Problem to work on: Reproduce exactly, and nothing but, the lines between the one with "How do I perform: Open the Ferramentas menu?" and the end of the entries, both ends included.

(Dataset entries)

· · · ·

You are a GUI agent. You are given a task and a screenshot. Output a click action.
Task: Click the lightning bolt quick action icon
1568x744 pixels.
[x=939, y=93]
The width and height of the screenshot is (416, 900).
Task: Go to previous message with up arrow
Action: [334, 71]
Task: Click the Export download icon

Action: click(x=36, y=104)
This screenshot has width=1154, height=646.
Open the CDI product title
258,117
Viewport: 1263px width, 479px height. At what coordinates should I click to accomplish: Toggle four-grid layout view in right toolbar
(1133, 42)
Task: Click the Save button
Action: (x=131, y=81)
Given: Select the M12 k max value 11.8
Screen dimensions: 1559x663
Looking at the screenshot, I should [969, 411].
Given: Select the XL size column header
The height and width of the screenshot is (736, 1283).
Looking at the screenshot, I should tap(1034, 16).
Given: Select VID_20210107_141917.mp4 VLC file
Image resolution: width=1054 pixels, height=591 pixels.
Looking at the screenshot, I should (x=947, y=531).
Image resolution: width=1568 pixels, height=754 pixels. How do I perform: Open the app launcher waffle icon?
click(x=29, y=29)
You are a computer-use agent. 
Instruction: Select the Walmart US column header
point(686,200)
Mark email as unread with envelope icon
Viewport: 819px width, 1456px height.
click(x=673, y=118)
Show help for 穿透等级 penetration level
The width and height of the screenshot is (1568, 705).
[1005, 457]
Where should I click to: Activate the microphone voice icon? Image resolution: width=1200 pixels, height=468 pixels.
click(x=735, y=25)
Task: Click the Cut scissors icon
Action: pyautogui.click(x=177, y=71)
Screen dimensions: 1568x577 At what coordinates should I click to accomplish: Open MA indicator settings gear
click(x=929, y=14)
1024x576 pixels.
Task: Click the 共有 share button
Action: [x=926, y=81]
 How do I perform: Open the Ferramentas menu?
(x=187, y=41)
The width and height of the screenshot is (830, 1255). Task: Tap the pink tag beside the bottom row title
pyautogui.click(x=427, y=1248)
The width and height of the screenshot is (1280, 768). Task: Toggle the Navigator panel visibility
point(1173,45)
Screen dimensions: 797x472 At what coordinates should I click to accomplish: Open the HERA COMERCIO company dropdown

· · · ·

Answer space:
 How do I perform: Open the Ferramentas menu?
(x=187, y=41)
The width and height of the screenshot is (830, 1255). Task: Tap the pink tag beside the bottom row title
pyautogui.click(x=427, y=1248)
The width and height of the screenshot is (1280, 768). Task: Toggle the Navigator panel visibility
point(1173,45)
Screen dimensions: 797x472 At what coordinates should I click to accomplish: Open the HERA COMERCIO company dropdown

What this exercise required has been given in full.